Welcome to Tasting Jerusalem
If you're new to the group, here are our “rules” (there really aren’t any except to cook and share your experiences.)
- How often will we cook: We’ll pick a new set of recipes monthly to allow us all to fit in the cooking when we can and to find any ingredients that might not be available at your typical grocery store stop.
- Do I need to cook all the recipes?: We offer up several recipes to fit your taste buds, menus, schedules – cook as many or as few as you desire. But once you start cooking from this book, you probably won’t stop!
- What do I need to participate: Jerusalem: A Cookbook Plus an interest in cooking, willingness to try new flavors, and an electronic device that communicates via the Internet. We will always post the month’s information in a blog post via omgyummy.com so you can subscribe to Beth’s blog to be guaranteed to receive it or just check in frequently via the Facebook page or Twitter hashtag #TastingJrslm
- How to share what you cook: Tasting Jerusalem is open to anyone. You do not have to be a blogger or food professional of any sort. But if you have a camera, we encourage you to share photos of your dishes on Twitter or the Facebook page or Instagram, using the hashtag #TastingJrslm – we all love to see the results of your kitchen adventures. New to these types of social media? Just drop me an email beth (at) omgyummy (dot) com – I’ll be glad to help you get started.

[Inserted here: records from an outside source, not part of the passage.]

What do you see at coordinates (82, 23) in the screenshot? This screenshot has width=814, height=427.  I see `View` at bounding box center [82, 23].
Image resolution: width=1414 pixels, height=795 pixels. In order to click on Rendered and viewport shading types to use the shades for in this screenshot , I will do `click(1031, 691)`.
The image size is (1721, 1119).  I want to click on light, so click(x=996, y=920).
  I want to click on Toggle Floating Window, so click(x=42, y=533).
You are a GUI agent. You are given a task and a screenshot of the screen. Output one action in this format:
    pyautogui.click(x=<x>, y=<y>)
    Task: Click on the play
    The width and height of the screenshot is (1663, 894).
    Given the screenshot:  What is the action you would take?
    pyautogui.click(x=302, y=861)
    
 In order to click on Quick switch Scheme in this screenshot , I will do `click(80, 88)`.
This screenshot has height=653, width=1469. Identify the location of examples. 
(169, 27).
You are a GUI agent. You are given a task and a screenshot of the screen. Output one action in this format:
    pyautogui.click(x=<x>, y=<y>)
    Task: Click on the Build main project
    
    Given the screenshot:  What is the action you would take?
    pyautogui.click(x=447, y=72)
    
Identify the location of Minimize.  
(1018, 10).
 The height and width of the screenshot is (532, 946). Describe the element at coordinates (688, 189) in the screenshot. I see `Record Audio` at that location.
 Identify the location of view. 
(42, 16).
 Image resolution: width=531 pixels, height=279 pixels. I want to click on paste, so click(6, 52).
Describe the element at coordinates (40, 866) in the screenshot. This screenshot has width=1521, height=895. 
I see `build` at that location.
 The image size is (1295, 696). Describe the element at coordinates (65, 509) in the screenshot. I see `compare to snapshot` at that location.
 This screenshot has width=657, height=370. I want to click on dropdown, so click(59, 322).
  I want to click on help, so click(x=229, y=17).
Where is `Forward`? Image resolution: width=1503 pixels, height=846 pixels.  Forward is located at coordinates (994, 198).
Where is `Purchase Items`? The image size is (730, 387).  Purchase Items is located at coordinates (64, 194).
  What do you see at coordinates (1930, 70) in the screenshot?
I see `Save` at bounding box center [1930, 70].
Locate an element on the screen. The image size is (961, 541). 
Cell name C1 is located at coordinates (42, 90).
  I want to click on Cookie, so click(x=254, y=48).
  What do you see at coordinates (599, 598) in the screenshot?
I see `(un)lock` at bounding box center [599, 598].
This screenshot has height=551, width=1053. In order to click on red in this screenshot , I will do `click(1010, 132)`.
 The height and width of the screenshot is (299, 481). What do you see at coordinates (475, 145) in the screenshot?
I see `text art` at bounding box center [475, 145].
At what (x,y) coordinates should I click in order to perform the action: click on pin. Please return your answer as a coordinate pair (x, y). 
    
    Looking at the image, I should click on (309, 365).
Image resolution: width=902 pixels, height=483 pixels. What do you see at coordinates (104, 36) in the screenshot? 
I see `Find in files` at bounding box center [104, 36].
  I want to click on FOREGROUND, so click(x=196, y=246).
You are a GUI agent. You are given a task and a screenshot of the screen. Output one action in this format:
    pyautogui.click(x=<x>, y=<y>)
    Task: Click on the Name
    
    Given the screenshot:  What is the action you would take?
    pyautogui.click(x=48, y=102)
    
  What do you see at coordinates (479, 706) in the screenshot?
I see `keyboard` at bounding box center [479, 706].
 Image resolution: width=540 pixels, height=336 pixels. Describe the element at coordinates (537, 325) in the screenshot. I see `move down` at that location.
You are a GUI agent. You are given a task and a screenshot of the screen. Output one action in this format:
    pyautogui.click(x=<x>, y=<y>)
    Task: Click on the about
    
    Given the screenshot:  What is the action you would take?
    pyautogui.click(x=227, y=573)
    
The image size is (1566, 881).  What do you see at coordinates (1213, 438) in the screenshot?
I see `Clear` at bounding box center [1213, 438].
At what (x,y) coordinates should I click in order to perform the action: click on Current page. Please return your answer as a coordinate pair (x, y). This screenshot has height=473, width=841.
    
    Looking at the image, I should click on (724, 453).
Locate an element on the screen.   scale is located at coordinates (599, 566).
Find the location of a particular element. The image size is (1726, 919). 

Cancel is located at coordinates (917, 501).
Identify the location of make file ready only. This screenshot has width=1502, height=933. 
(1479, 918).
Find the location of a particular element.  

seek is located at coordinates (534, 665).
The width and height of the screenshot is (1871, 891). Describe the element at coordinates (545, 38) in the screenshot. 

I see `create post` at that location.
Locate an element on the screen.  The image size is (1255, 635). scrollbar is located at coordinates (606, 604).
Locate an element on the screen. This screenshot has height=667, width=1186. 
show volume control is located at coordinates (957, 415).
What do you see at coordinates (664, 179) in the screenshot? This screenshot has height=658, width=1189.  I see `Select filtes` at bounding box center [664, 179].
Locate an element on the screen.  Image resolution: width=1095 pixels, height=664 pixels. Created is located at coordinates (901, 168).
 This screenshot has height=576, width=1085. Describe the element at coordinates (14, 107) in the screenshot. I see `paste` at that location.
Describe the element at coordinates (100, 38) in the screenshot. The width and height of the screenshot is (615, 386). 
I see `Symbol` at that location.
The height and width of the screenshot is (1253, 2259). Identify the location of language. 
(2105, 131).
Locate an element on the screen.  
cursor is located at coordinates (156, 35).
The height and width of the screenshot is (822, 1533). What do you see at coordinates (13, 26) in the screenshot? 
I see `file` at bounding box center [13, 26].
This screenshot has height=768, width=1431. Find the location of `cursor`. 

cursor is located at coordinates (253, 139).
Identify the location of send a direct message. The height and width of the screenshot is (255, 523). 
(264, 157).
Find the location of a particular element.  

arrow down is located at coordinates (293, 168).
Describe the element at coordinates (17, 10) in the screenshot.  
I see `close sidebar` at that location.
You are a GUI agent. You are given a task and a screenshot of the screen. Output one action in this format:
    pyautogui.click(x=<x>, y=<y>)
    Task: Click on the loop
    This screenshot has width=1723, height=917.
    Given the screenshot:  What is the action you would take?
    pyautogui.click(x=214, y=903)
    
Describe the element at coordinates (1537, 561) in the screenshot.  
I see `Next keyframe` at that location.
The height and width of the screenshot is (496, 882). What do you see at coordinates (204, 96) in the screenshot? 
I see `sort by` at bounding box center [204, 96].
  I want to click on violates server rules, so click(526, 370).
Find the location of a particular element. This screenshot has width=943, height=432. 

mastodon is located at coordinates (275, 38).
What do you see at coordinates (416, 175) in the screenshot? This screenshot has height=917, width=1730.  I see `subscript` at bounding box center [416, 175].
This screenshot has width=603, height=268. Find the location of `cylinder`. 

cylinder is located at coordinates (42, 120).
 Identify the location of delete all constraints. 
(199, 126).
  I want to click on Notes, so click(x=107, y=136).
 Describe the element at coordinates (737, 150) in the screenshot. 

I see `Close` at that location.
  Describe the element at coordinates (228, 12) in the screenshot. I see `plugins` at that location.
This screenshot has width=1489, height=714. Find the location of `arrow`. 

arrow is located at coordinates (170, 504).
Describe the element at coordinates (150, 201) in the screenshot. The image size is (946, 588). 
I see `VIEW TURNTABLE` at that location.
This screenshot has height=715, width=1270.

- What recipes can be published and how to publish: We expect to cook through most, if not all, of the recipes in the cookbook over time. As such, for those of us blogging or writing about our experiences in any way, it’s important that we don’t include the recipe in our blog posts, unless Ten Speed Press has approved its use. The goal of the group is to learn together and enrich our experience using this cookbook, not create an online version of it. We are in touch with Ten Speed Press to find out which recipes we can post. For an example of another group that writes about their cooking but doesn’t post each recipe, please visit French Fridays with Dorie. If you legitimately change a recipe, rewrite the headnote and instructions, and choose to share it, please say you’ve adapted it, giving credit to the source including a link to purchase the cookbook.
- What if I have questions? Sarene and I will be monitoring the Facebook page and Twitter hashtag #TastingJrslm almost continuously so just leave us a note there. If you see a question and know the answer, jump on in before us. Part of the fun of the group will be each of us sharing our own knowledge, perspectives and ideas.
- What to include if you write a blog post: If you do post about what you cook, please let us know – we will link to it. And feel free to post it on the Facebook page and Twitter with the #TastingJrslm hashtag. We’d also appreciate it if you would include this verbiage in the context of your post:
“Tasting Jerusalem is a virtual cooking community exploring the vibrant flavors and cuisine of the Middle East through the lens of Jerusalem: A Cookbook by Ottolenghi and Tamimi published by Ten Speed Press. You can follow along and cook with us by subscribing to omgyummy.com, following the hashtag #TastingJrslm on Twitter and Instagram, liking our Facebook page or joining our Google+ Community and finally checking out all of our groups' dishes on Pinterest."
I love this mint theme and will definitely be trying some of these recipes in April. March was a crazy month with very little cooking unfortunately. Fresh mint is a staple in our green salads these days, though - adds such a bright pop of flavor.
Happy Passover to you! Sending you warm hugs.
The topic of mint is very timely! I just pruned back my herbs to encourage new spring growth. The mint planter was a sad forgotten mess. I am waiting for the tender green leaves and a new spring beginning.
I need to refresh my herb planter pots as well - I think you've motivated me to do that this week! Thanks Deb!